_REQUIREMENT_
Copy each line below that contains "computer".

_Records from a collection_
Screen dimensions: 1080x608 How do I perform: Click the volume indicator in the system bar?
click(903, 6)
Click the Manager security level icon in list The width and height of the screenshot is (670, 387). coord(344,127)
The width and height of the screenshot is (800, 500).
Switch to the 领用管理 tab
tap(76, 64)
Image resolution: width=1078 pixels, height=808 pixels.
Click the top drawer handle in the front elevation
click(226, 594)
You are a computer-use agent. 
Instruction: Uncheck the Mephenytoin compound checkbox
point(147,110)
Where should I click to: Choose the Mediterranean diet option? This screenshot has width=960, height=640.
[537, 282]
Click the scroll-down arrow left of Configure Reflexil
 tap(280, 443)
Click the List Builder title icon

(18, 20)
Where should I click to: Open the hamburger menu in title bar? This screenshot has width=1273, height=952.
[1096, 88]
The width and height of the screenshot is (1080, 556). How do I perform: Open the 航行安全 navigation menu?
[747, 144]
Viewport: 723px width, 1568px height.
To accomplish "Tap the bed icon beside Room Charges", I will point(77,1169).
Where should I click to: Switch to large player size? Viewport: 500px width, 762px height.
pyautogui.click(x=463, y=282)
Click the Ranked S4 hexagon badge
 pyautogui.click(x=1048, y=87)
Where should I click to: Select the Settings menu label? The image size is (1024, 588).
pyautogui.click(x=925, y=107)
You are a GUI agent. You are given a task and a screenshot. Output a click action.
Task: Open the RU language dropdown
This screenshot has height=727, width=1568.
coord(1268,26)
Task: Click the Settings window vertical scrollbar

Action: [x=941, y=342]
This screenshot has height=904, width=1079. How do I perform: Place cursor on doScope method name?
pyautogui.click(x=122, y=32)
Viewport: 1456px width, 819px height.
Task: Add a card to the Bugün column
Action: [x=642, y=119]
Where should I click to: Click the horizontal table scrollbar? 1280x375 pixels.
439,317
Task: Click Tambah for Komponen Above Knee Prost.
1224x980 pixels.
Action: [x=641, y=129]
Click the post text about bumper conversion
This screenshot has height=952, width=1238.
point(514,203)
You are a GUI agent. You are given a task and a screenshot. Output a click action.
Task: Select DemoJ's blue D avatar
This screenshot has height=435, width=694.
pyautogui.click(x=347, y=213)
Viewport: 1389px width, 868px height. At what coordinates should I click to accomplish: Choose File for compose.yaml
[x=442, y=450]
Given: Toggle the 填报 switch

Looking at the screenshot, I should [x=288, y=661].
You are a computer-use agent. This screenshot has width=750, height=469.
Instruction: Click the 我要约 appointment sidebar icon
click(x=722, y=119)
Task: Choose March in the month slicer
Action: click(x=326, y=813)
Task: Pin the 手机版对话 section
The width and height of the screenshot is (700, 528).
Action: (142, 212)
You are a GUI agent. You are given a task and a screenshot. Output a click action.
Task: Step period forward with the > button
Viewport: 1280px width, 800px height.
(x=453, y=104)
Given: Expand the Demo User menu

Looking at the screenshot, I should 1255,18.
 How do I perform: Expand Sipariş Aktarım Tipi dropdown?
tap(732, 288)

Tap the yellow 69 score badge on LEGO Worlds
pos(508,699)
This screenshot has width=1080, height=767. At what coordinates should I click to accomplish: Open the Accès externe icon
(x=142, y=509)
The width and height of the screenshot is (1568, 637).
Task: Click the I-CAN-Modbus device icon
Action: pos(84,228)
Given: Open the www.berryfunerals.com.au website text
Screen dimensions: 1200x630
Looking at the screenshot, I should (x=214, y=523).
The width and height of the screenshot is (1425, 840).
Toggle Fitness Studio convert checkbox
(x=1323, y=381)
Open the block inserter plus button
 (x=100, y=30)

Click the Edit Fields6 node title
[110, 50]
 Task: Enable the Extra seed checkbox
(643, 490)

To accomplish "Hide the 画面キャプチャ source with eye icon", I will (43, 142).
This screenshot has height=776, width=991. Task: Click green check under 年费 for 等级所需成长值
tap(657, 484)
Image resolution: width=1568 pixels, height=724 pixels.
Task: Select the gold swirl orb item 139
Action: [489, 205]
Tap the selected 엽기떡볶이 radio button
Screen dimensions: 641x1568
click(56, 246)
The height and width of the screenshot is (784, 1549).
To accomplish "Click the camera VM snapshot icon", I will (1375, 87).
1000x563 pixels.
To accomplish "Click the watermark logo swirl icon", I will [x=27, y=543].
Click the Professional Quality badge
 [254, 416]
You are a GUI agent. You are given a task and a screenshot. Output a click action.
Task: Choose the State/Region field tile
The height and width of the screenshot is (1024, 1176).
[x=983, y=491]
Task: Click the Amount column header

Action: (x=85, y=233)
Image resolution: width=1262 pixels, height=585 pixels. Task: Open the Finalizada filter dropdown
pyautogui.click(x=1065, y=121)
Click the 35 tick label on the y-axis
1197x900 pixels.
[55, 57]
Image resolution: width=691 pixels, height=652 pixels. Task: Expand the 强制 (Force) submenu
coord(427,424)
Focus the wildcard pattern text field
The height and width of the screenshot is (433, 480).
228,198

_OUTPUT_
You are a computer-use agent. 
You are a computer-use agent. This screenshot has width=750, height=469.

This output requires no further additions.